The deaths of both Romeo and Juliet in William Shakespeare's tragedy were suicides, resulting from their feuding families' disapproval of their romance. Romeo kills himself by ingesting poison, when he thinks a drugged Juliet has died. Juliet then stabs herself after awakening to find Romeo's lifeless body.
Although suicide is the direct causes of the deaths of Romeo and Juliet in the story, an indirect cause of the young lovers' deaths is the long-running feud between their families, the Montagues and the Capulets. Because of this feud, when Romeo attends a party given by the Capulets in disguise and falls in love with Juliet, the conflict of the tragedy is set in motion and gives rise to one of the more famous lines in the Shakespeare canon, uttered by Juliet, "O Romeo, Romeo, wherefore art thou Romeo?
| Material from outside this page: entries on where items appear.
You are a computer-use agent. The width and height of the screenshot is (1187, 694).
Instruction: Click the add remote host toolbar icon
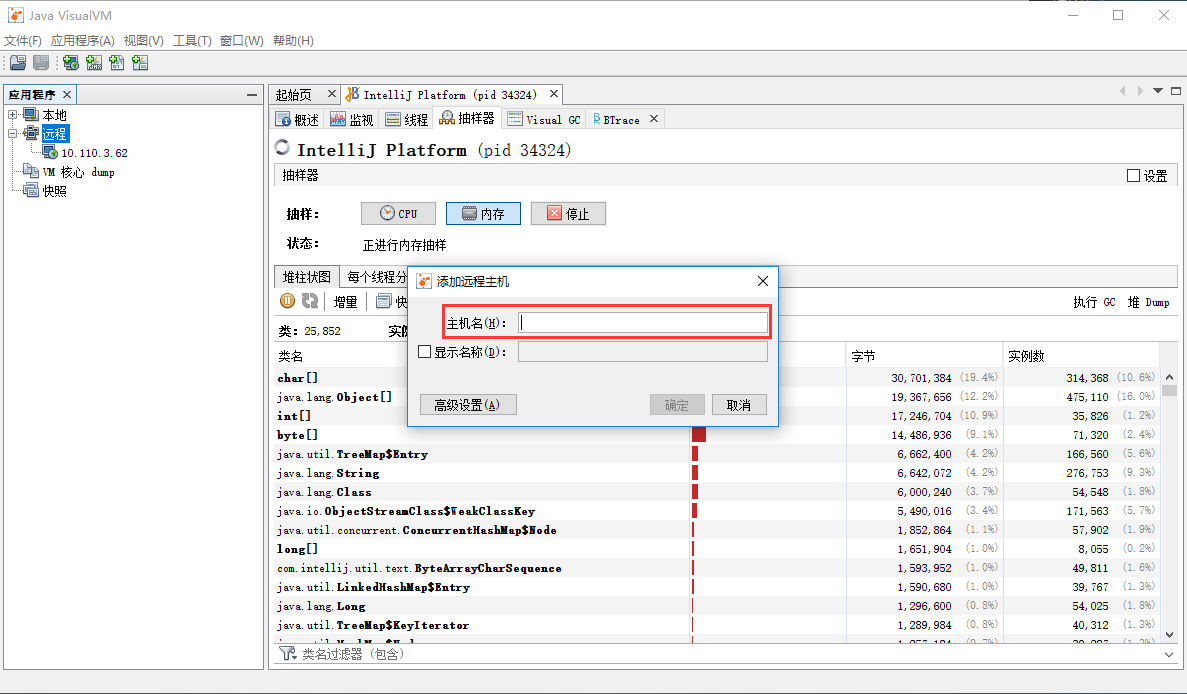coord(70,62)
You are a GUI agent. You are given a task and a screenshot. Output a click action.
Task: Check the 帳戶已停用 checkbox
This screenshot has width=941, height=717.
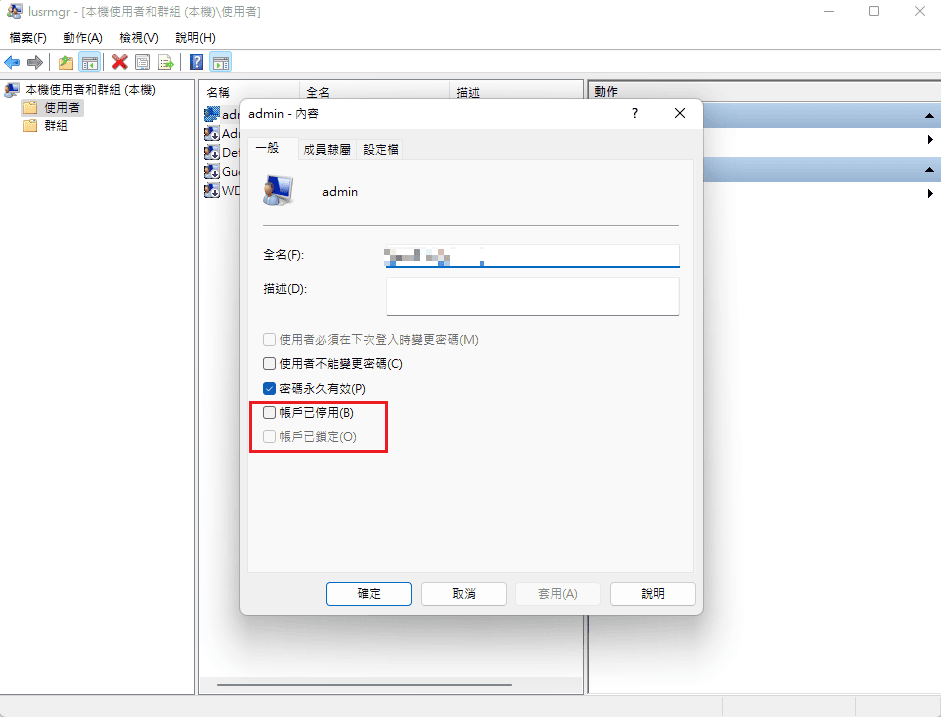pyautogui.click(x=269, y=412)
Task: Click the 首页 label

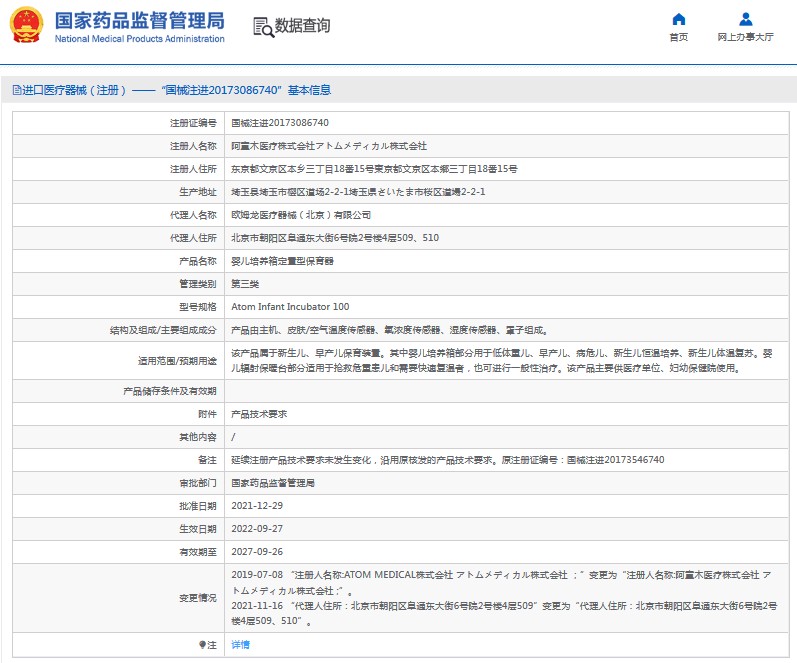Action: coord(679,37)
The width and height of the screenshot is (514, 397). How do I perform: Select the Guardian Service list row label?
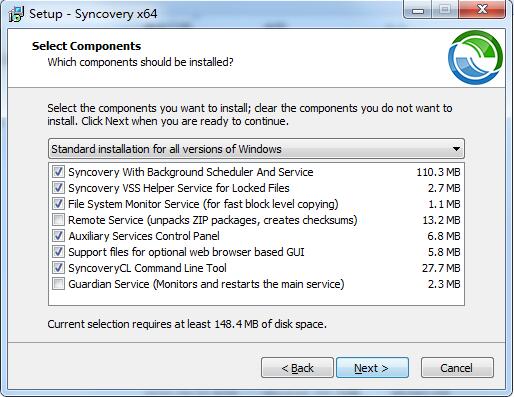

Deny thy father and refuse thy name."
Additionally, the deaths of the young lovers were precipitated by the murder of Tybalt, Juliet's cousin, during a sword fight, after Tybalt inadvertently murders Romeo's friend Mercutio. The death of Tybalt causes Romeo to be banished from the lovers' hometown of Verona, which leads to the ensuing confusion that makes Romeo believe that the drugged Juliet is dead when he comes upon her.